This repository contains custom scripts to analyse scaffolds and validate genome assemblies of Angus and Brahman cattles. The novel contig assembly approach that generated haplotype-resolved contigs was published elsewhere by Koren et al (2018) and this step will not be detailed here. The work described here followed up from the contigs assemblies to generate haplotype-resolved chromosome-level scaffolds. It also contains some scripts used for specific analyses that involved SNPs, indels, and various types of structural variants (SVs).
All scripts are given in the scripts directory. Specific scripts and datasets for the various assembly stages are given or listed in directories below in this repository
- scaffolding_with_optical_map_and_HiC
- sex_chromosomes_assemblies_and_validation
- comparison_of_gaps
- QV_estimation
- SV_analyses
- selective_sweep
- phasing_transcripts
Here is a brief description of the contents of each directory.
This folder contains information on how optical map based scaffolds and Hi-C based scaffolds were analysed together with recombination map markers to produce the final validated scaffolds.
Here are the specific scripts and information used to put together the sex chromosomes, which was more challenging given the higher number of gaps. The assemblies utilized different sources of linkage and radiation hybrid (RH) markers to guide order and orientation of the contigs that belong to Brahman X and Angus Y chromosomes.
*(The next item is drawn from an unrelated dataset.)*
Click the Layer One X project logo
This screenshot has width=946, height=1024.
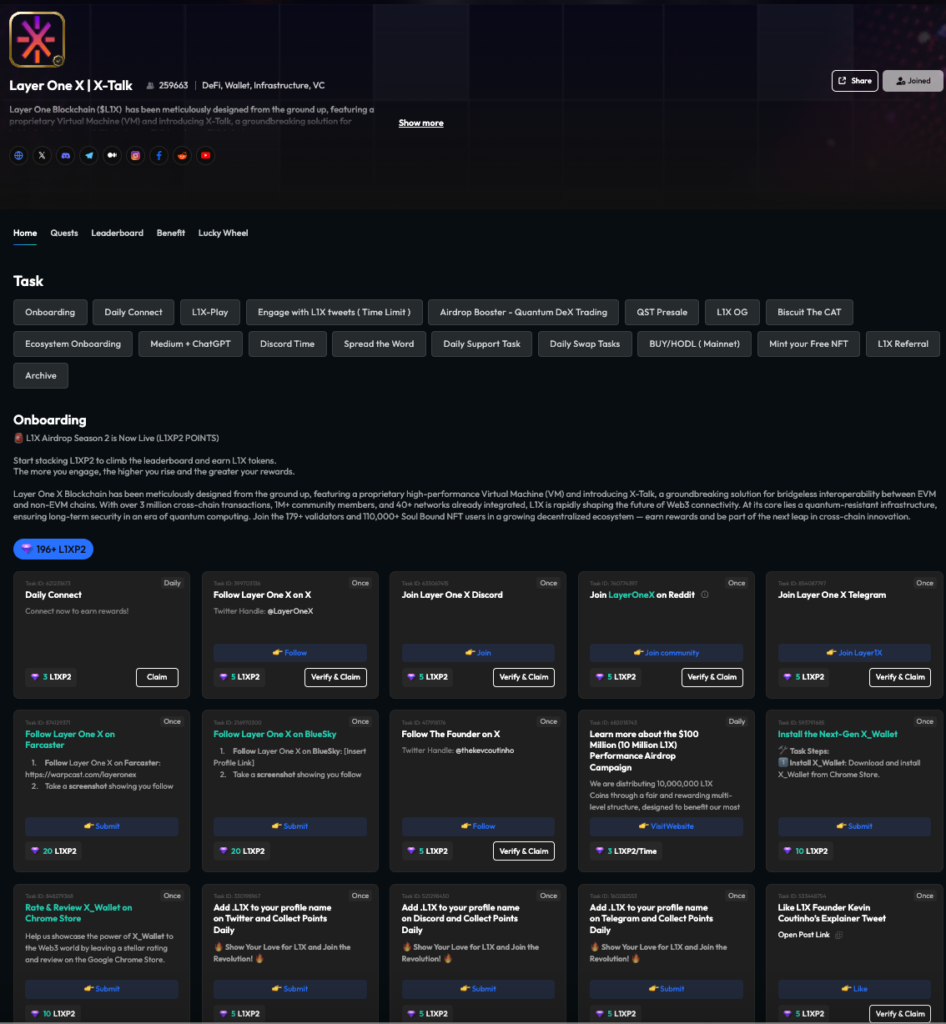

This folder has the raw datasets of gap and ungapped contigs lengths as well as the R scrips used for analysis.
Here are the results by Derek Bickhart on QV estimation of the Angus and Brahman assemblies. The folder contains notes on software requirements and how to run the QV estimation.
This folder details the comparison of SV between Brahman and Angus assemblies.
This folder details the selective sweep analysis after obtaining SNPs called from GATK and annotated with Annovar.
The phasing of transcripts using isoseq3 and IsoPhase is described in this folder.